*Source material*
__________________________________________________

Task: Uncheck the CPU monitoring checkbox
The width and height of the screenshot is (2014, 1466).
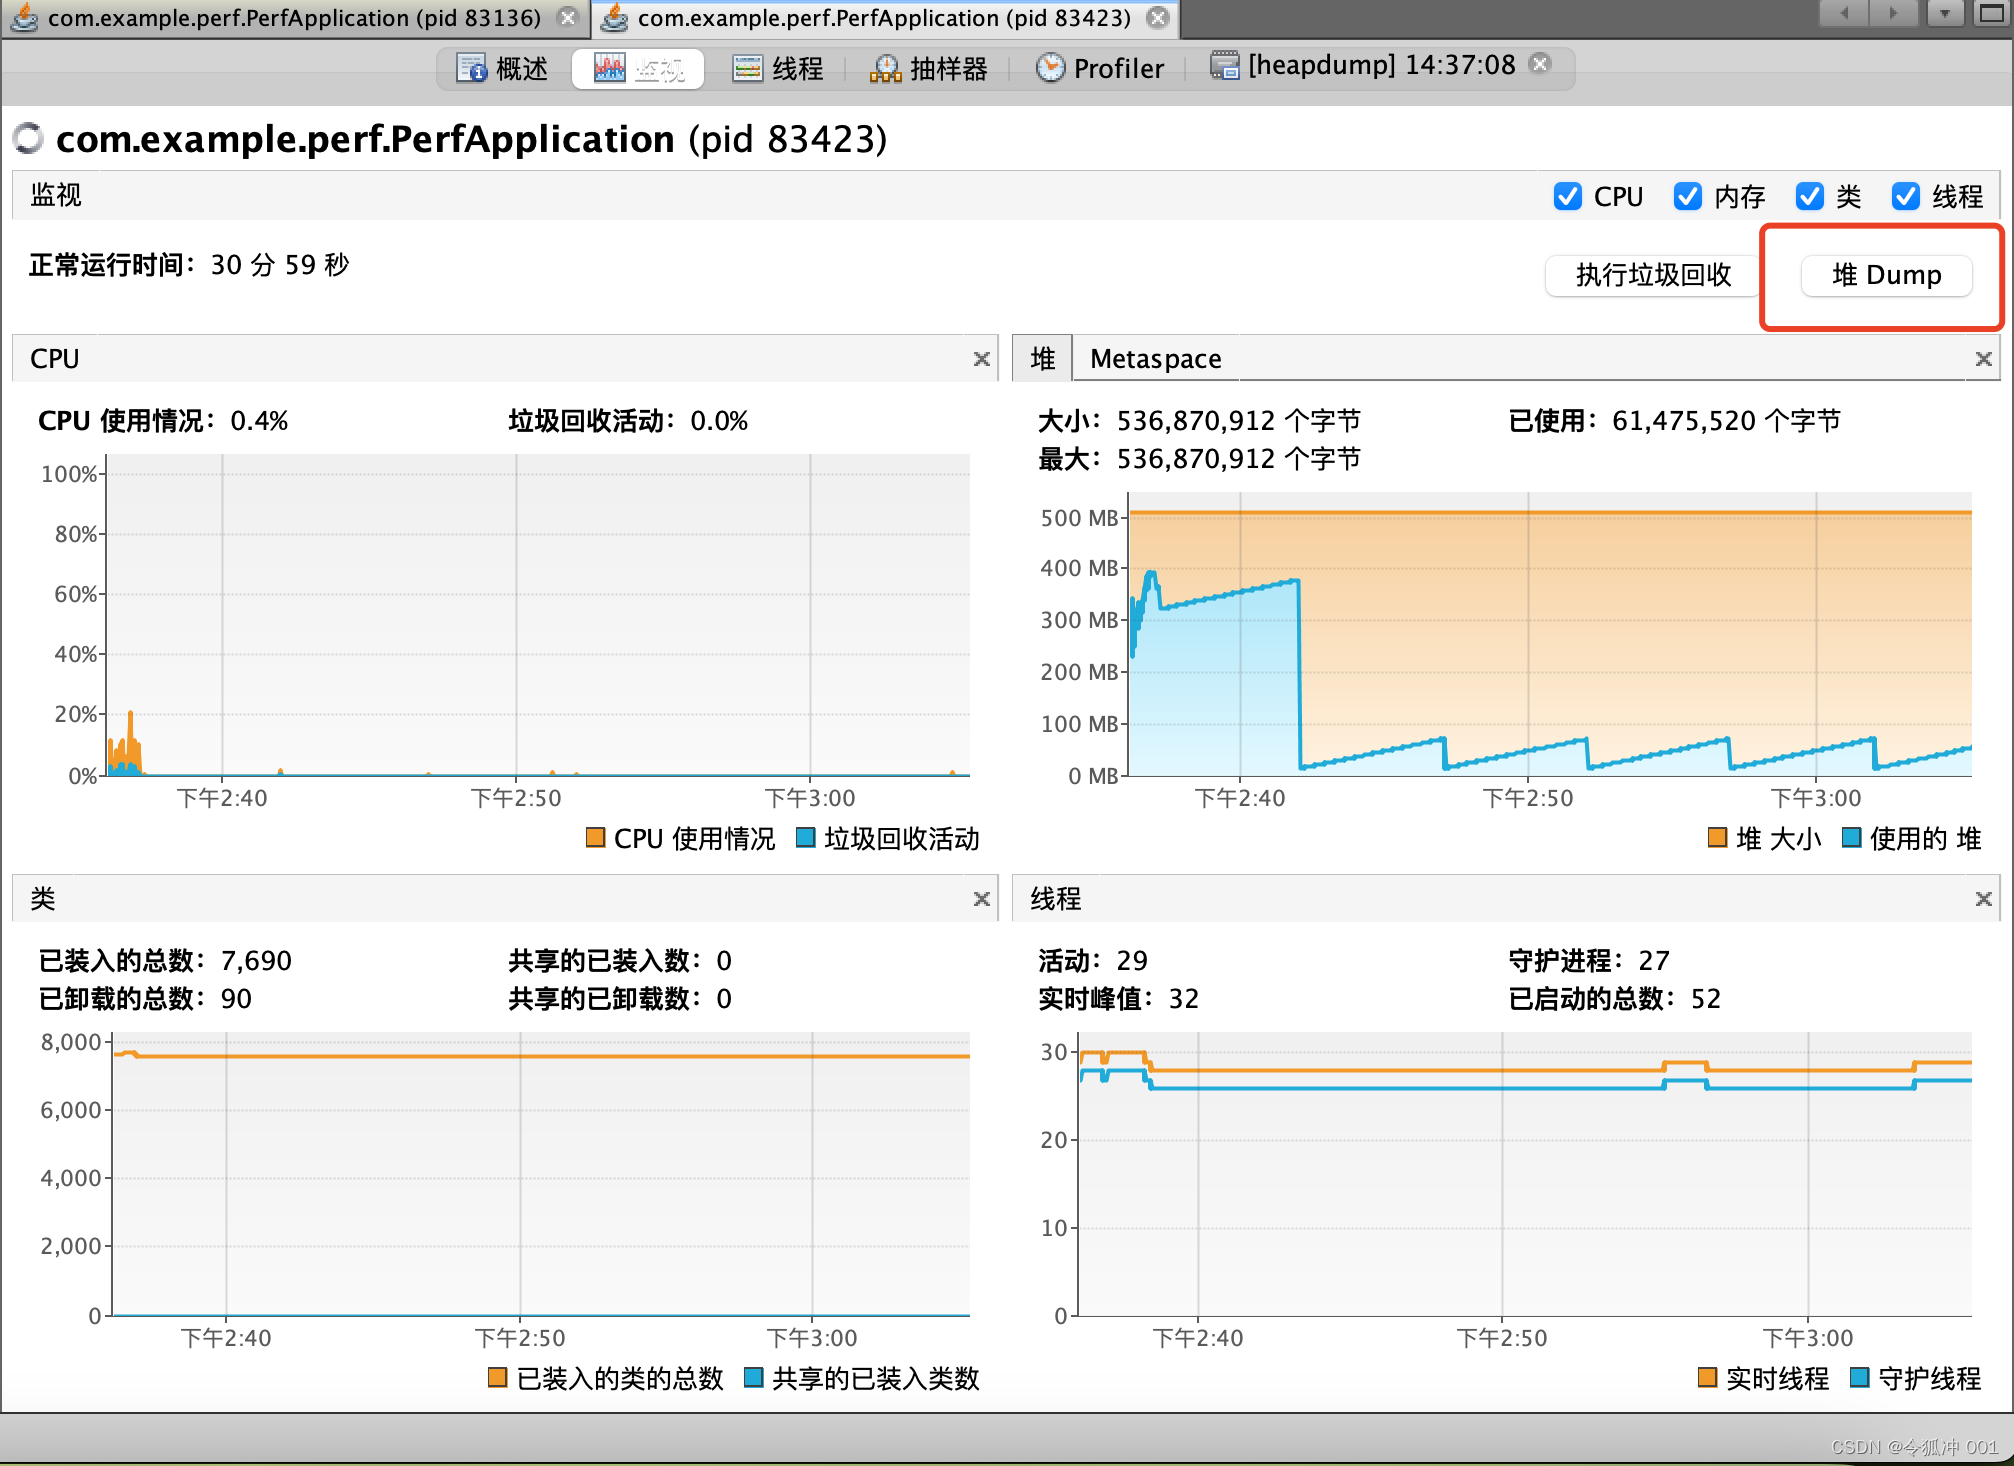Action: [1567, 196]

__________________________________________________

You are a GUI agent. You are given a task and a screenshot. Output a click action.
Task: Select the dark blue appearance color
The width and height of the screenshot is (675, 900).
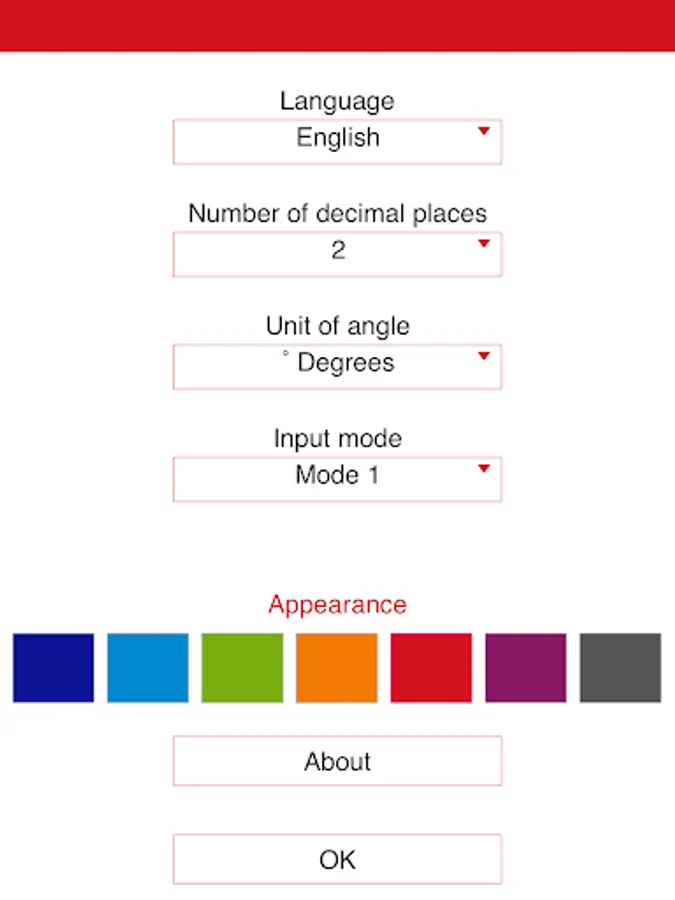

__________________________________________________

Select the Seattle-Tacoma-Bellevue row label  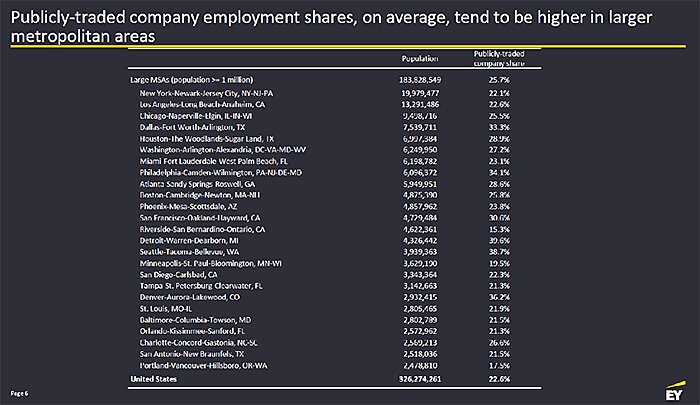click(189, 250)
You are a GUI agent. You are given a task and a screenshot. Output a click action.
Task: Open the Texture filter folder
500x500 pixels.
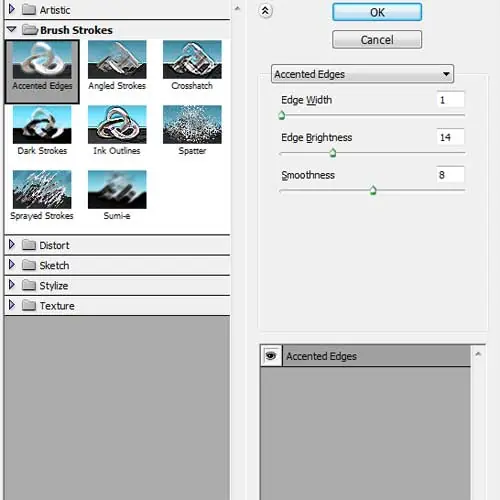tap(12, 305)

__________________________________________________

*What this task involves*
Copy each line of the material above that contains the string "height". Case counts.

*Solution to this task*
The width and height of the screenshot is (2014, 1466).
The width and height of the screenshot is (675, 900).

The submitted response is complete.